* PROBLEM DESCRIPTION *
Lines from the entries below that hold "panel" form the answer; copy all of them.

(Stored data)
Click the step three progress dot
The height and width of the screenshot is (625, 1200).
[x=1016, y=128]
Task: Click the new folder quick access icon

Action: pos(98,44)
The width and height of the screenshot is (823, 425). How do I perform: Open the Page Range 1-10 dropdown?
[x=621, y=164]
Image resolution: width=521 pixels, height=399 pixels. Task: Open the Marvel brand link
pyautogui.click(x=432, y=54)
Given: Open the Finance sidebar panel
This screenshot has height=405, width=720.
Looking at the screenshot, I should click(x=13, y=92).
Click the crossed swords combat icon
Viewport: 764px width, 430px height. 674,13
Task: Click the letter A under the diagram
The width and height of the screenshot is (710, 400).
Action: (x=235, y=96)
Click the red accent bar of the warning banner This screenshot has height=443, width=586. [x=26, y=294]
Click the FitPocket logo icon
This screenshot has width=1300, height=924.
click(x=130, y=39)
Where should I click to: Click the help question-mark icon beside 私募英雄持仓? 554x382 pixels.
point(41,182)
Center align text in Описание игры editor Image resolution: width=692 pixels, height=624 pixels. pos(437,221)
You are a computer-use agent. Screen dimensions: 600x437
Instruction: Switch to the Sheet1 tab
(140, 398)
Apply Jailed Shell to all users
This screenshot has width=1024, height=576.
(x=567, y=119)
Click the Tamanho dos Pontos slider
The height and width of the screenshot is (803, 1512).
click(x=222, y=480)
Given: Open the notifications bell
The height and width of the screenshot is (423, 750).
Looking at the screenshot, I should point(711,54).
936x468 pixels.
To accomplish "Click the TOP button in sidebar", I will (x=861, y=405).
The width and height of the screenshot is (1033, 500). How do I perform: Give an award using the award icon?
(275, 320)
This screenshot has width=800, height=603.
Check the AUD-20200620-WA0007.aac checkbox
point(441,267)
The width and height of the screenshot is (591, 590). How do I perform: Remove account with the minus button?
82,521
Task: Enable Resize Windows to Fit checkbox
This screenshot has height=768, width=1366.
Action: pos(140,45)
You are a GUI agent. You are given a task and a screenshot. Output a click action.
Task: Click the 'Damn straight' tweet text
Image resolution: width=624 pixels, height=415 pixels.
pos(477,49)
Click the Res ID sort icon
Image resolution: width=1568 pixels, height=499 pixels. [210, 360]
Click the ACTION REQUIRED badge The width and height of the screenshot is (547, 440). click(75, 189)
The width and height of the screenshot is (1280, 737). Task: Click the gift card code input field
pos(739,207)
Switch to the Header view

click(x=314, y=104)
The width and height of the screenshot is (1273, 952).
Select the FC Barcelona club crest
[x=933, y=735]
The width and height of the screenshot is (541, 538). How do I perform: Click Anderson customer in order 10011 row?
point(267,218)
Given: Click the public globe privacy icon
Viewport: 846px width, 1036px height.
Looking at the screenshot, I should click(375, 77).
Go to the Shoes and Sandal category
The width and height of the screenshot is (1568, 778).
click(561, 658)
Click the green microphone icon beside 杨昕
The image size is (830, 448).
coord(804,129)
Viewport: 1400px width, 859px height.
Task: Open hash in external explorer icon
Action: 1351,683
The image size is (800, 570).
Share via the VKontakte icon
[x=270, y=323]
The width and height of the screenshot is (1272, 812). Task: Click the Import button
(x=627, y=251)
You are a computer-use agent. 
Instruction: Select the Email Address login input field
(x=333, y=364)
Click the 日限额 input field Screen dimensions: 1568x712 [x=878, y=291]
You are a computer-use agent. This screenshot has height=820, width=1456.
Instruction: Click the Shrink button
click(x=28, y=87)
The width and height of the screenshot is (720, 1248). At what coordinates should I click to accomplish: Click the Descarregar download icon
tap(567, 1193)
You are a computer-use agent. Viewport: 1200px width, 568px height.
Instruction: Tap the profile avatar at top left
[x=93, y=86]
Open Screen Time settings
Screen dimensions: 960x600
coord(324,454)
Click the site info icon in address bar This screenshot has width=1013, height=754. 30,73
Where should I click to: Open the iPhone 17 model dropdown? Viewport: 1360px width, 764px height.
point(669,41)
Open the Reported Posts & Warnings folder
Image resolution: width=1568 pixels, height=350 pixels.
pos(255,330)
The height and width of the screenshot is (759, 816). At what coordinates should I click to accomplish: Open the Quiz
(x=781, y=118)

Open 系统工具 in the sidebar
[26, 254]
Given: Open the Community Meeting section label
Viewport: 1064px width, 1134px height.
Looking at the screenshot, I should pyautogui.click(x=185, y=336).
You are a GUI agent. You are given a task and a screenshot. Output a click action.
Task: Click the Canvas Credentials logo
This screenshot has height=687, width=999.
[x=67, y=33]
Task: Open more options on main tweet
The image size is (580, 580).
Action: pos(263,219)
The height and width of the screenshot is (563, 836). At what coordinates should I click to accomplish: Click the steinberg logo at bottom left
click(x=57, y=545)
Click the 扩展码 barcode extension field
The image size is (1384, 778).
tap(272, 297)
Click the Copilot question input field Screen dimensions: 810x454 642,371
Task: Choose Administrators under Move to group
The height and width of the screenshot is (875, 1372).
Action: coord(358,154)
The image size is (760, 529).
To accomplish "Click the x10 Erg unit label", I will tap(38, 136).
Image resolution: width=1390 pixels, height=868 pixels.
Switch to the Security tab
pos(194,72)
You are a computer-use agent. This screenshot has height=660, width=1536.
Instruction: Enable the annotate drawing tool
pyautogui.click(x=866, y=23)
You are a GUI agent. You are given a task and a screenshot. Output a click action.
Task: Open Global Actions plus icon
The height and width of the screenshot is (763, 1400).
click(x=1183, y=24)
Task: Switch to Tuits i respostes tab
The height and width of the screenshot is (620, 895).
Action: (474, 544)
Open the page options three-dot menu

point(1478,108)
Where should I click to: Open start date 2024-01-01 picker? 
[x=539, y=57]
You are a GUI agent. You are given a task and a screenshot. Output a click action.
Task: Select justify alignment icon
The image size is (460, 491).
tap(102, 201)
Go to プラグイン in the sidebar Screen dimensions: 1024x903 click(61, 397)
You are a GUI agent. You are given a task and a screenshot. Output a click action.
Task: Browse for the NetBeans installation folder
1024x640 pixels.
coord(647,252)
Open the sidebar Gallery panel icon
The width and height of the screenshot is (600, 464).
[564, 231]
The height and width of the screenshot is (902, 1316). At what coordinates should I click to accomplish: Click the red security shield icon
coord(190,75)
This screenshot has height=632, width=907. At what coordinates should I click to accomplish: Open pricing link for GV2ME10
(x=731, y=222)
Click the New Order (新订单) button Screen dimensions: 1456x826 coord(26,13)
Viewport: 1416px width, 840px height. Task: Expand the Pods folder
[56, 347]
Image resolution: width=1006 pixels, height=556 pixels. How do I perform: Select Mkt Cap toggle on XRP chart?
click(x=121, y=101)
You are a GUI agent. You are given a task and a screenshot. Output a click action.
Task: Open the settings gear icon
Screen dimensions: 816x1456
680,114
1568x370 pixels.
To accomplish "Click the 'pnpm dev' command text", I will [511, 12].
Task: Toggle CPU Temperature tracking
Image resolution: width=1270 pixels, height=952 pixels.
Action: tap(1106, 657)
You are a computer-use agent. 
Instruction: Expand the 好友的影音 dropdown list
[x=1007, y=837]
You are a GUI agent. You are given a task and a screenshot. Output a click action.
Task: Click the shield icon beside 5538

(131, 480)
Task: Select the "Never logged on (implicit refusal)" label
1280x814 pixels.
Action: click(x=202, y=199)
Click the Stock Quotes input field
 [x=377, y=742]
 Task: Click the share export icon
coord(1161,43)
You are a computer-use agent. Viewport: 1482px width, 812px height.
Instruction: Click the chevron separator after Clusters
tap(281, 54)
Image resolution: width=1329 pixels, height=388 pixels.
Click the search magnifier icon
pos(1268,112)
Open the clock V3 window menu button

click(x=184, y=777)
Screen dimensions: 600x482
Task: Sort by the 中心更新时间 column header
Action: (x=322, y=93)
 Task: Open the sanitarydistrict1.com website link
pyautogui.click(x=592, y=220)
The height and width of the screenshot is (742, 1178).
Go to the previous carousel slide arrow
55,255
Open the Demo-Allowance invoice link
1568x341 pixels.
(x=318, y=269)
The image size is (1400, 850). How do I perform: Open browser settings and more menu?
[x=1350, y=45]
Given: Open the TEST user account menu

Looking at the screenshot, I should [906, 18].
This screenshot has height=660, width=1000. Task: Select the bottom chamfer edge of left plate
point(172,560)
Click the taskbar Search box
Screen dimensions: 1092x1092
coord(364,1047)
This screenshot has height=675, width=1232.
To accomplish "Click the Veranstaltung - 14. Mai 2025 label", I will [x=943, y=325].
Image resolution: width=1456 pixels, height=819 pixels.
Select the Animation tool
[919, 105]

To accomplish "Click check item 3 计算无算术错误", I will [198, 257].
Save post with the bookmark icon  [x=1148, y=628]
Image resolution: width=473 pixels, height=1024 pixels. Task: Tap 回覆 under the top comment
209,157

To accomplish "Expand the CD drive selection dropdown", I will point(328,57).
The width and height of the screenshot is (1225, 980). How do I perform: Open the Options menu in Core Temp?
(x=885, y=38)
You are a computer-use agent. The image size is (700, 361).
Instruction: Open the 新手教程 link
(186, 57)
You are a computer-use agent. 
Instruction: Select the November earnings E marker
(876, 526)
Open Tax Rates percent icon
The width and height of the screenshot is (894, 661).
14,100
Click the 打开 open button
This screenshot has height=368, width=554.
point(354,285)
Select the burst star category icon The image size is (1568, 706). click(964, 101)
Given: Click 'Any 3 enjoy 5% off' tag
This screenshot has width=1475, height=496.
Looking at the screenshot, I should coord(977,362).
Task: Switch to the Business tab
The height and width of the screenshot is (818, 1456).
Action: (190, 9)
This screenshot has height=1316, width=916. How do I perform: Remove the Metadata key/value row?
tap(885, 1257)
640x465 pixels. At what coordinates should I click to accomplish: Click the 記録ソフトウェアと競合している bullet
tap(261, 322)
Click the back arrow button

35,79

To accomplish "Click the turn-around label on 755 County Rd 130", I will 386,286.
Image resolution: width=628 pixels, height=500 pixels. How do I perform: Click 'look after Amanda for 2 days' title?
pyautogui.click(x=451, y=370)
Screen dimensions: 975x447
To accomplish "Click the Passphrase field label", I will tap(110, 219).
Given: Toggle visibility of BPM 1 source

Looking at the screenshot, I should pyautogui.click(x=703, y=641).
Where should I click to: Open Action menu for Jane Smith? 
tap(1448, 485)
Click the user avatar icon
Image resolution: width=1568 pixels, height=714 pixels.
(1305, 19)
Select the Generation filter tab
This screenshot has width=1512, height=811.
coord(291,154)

* RESPONSE TO THIS EXERCISE *
Given: Open the Finance sidebar panel
Open the sidebar Gallery panel icon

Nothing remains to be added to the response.